Cash Surrender Value Of Whole Life Insurance Policy
The premium that you pay for whole life insurance is calculated to provide sufficient funds to cover the risk and to create cash value.
Policy reserves
Part of the premium is transferred to form policy reserves, to fund what would otherwise be an insufficient premium in later years. For all permanent insurance contracts, this serves as a basis for determining life insurance premiums for every policy holder.
Cash surrender value
If a policy holder decides to end this permanent, whole life insurance policy, the insurance company will return the equitable share of the accumulated policy reserve to the policy holder. This accumulated policy reserve is called the policy’s cash surrender value. The life insurance provider will then be released from its financial obligation to the policy holder in the future.

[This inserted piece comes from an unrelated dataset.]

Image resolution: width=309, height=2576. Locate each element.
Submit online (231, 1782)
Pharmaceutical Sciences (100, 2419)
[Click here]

In the first to two years of signing a purchasing a policy from life insurance provider, the cash surrender value is not yet available since the period is too short to earn interest for the insurance company to compensate the cost of putting the policy in force.
Unchanging premiums of whole life
With a whole life insurance policy, the premiums are paid at the same amount yearly from the date the policy is issued until the death of the policy holder. The policy holder may requests to terminate paying the premiums every month and surrenders the contract policy for its cash value. Another option is to take extended term or reduced paid-up insurance.
If you want lifetime protection and protection of the assets, for retirement purposes, burial expenses, or cash funds for the dependents when the policy holder dies, a whole life insurance policy is the best choice.